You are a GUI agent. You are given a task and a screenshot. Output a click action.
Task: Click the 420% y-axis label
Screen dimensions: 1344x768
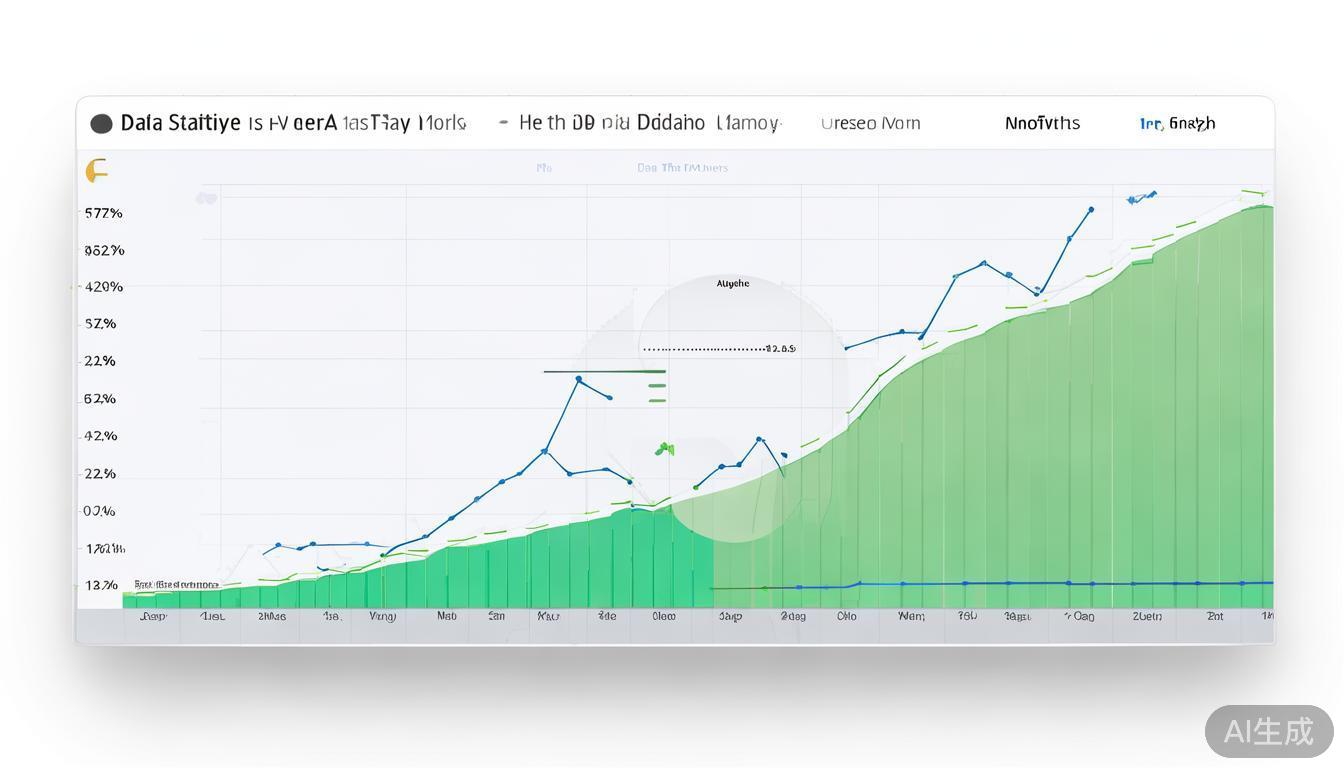[x=103, y=287]
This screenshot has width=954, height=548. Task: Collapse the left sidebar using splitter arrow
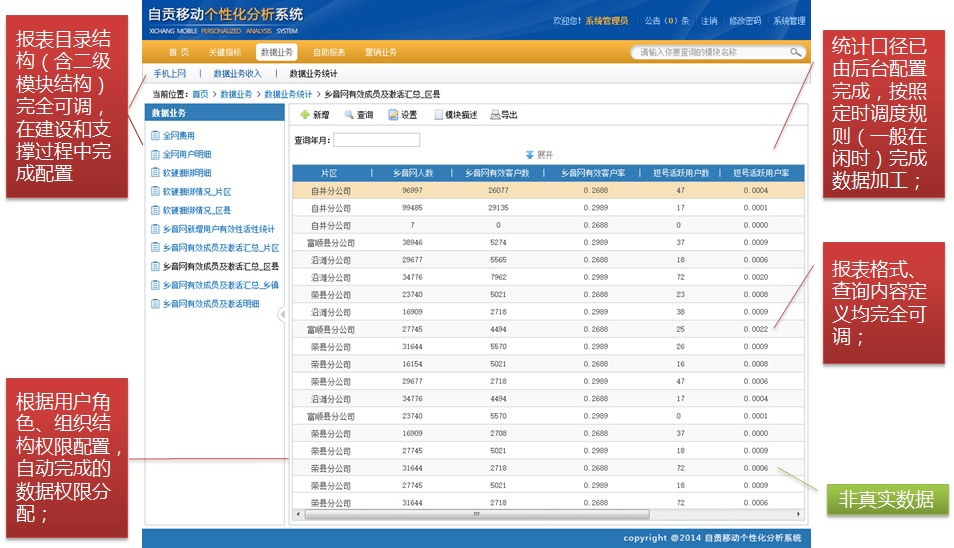[x=282, y=314]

.....

All that's required is the material above repeated exactly, minus any picture.

You are a GUI agent. You are given a task and a screenshot. Output a click action.
Task: Click the 420% y-axis label
Screen dimensions: 1344x768
[x=103, y=287]
This screenshot has width=954, height=548. Task: Collapse the left sidebar using splitter arrow
[x=282, y=314]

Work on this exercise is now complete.